**Verilen görev 1**
Deneysel ruhçuluk üzerine metne göre aşağıdaki soruları yanıtlayın.
(a) Anlatıcı lisedeyken edebiyat öğretmeninden hangi yazarın öyküsünü dinlemişti?
(b) Öyküde kabinenin pencerelerine ne konmuş bulunuyordu?
(c) Anlatıcının kedisi hangi hayvana asla yaklaşmazdı?

------ Metin bloğu ------

III. Henüz lisedeyken edebiyat öğretmenimizden sınıfta şu Ömer Seyfettin öyküsünü dinlemiştim: “…de bulunuyordum. Orada ne zaman kabineye gitsem, canım denizde yüzmek isterdi. Bu, o kadar belirgin ve güçlü bir arzu olarak içimde belirirdi ki, tüm irâdeme karşın, kendimi bu arzudan kurtaramazdım. Bunun nedenini bulmak için uzun zaman aklımı zorladım, fakat bir türlü bulamadım. Sonunda bir gün bu konu haloldu: Kabinede pencerelere dikkatlice baktığım zaman, çam dallarının oraya konmuş bulunduğunu gördüm. Onlardan hafifçe bir çam kokusu geliyordu. O zaman aklıma geldi: Ben yirmi yıl öncesine kadar bir deniz hamamına giderdim. O hamamın çevresi çam ağaçları ile örtülmüştü ! ”

IV. Deneysel ruhçuluk literatüründe bu konuyu aydınlatıcı bir çok örnek bulunuyor. Örneğin X şahsı, nedenini bilmediği halde, bir köprüden ürkeklik hissi duymadan geçemez. Hiçbir şeyden korkmayan cesur, aslan gibi bir yiğidin küçücük bir at sineğinden ödü kopar.

  Benim bir kedim vardı; bu hayvan henüz memedeyken, bana getirilmişti. Bundan dolayı, onun çevresinde olup bitenler hakkında bir deneyimi yoktu. Örneğin, arı ile büyükçe bir sinekten, hangisinin daha zararlı olabileceğini henüz deneyimlememişti. Buna karşın, büyük ve gürültüyle uçan sineklerin üzerine korkusuzca atlar, onları yakalar ama ufacık bir arıyı görünce; asla yaklaşmaz, hatta ondan uzaklaşırdı.

  Tüm bu olaylar, ruhçulukla bir takım isimlerle anılır ve tekrardoğuş görüşü dışındaki düşüncelerle açıklanmaya çalışılır. Bu açıklamalar birçok noktalarda doyurucu değildir. Eğer deneysel ruhçuluk yollarında, bu olayların gerçek nedenlerine nüfuz etmeye çalışılırsa, sözcükler bulmaktan ya da anlaşılması zor hipotezlere saplanmaktan daha verimli ve aydınlatıcı sonuçlara varmak olası duruma gelir.

------ Gösterilen bilgiler ------

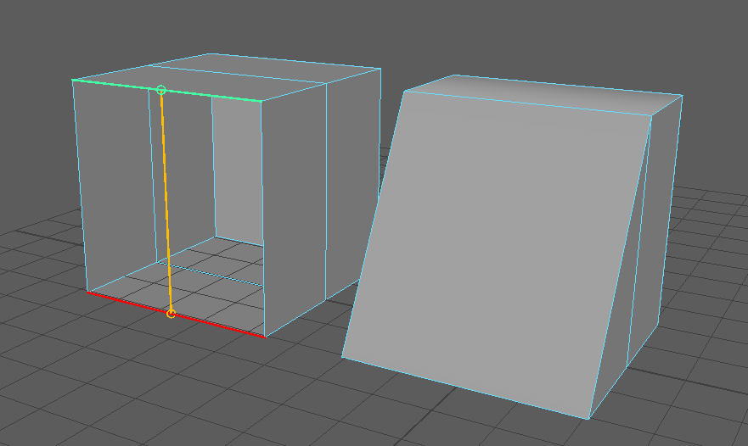Click empty gray background above the wedge
Image resolution: width=748 pixels, height=446 pixels.
pos(552,34)
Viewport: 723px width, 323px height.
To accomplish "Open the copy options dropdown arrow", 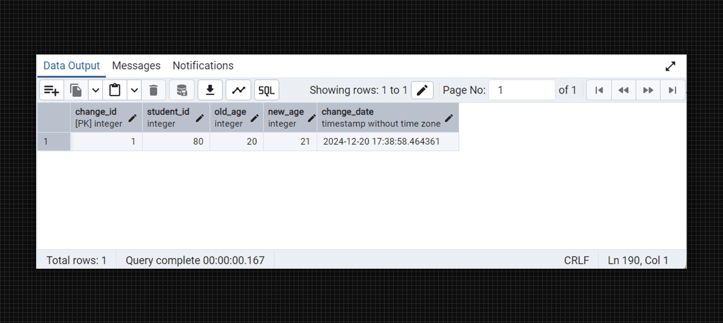I will pos(95,90).
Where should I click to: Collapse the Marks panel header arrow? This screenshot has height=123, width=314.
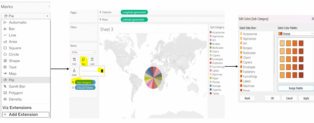[x=49, y=6]
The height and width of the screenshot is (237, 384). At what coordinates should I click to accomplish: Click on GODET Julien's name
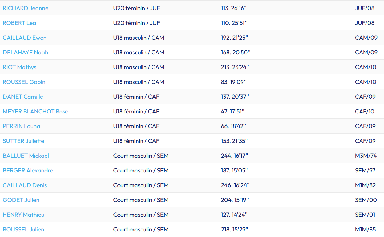click(x=21, y=200)
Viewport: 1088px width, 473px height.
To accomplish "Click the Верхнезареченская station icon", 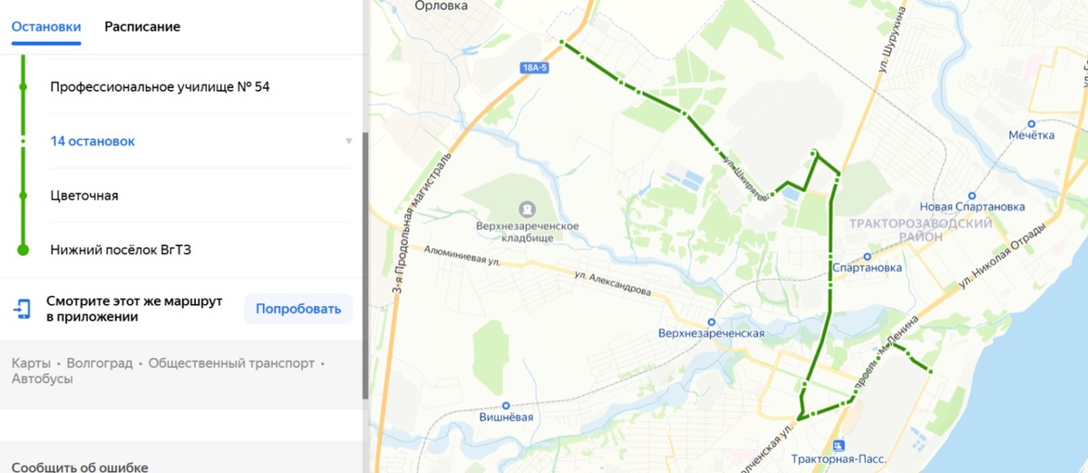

------

**Verilen görev 2**
Girdilerde "The height and" ifadesini içeren satırdan girdilerin sonuna kadar olan satırları, bu iki uç da dahil olmak üzere yeniden yazın. Bu satırlarda "Viewport" yerine "Display area" koyun, geri kalan her şeyi değiştirmeden bırakın ve resimleri yanıta almayın.

**Çözüm 1**
(a) Ömer Seyfettin'in öyküsünü dinlemişti.
(b) Çam dalları konmuş bulunuyordu.
(c) Ufacık bir arıya asla yaklaşmazdı.

**Çözüm 2**
The height and width of the screenshot is (237, 384). At what coordinates should I click to accomplish: Click on GODET Julien's name
click(x=21, y=200)
Display area: 1088px width, 473px height.
To accomplish "Click the Верхнезареченская station icon", 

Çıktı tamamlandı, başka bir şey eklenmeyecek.